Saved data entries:
◇ ◇ ◇ ◇ ◇ ◇ ◇
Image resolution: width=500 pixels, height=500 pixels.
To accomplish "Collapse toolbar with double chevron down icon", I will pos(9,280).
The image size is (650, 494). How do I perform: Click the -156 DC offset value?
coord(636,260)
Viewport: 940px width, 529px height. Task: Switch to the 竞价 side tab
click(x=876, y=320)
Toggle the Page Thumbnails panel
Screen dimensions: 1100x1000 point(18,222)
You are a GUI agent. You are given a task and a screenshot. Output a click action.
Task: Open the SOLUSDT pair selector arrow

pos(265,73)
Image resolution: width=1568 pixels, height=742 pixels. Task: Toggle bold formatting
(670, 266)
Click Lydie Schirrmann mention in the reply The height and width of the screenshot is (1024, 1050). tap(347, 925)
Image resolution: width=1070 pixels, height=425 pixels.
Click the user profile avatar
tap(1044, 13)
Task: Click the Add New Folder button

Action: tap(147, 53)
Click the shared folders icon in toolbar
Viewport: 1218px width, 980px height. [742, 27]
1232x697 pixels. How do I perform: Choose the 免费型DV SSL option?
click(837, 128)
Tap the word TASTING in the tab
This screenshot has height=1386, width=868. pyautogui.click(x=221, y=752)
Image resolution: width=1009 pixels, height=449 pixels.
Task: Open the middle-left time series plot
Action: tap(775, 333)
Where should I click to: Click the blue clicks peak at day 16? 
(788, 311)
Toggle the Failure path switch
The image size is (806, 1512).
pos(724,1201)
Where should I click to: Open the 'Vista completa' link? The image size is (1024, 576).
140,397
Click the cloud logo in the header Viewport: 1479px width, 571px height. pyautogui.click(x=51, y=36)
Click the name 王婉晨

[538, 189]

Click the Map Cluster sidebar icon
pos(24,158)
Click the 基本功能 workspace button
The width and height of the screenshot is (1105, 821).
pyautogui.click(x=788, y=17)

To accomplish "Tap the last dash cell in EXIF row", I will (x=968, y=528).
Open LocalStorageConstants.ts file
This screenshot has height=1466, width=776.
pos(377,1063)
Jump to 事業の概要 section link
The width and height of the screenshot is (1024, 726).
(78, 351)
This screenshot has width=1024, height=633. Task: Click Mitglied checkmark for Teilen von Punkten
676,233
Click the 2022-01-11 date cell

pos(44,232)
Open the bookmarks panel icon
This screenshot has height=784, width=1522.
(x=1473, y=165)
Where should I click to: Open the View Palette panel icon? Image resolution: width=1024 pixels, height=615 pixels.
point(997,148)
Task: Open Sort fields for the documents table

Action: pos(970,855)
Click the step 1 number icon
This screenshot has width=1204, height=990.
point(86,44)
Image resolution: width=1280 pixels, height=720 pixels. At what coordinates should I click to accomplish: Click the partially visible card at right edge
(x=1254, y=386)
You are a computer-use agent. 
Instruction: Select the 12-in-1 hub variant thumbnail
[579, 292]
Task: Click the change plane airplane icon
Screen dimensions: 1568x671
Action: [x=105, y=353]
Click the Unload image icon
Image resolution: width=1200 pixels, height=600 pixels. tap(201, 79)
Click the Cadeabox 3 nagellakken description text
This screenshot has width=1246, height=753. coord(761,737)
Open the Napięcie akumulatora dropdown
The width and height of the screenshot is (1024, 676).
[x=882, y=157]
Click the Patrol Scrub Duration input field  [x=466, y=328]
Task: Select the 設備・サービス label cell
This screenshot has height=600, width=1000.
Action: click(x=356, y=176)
◇ ◇ ◇ ◇ ◇ ◇ ◇
__PROBLEM__:
Transcribe the records above exactly, from the opening line down to and including the line with "You are a GUI".

__RESPONSE__:
Image resolution: width=500 pixels, height=500 pixels.
To accomplish "Collapse toolbar with double chevron down icon", I will pos(9,280).
The image size is (650, 494). How do I perform: Click the -156 DC offset value?
coord(636,260)
Viewport: 940px width, 529px height. Task: Switch to the 竞价 side tab
click(x=876, y=320)
Toggle the Page Thumbnails panel
Screen dimensions: 1100x1000 point(18,222)
You are a GUI agent. You are given a task and a screenshot. Output a click action.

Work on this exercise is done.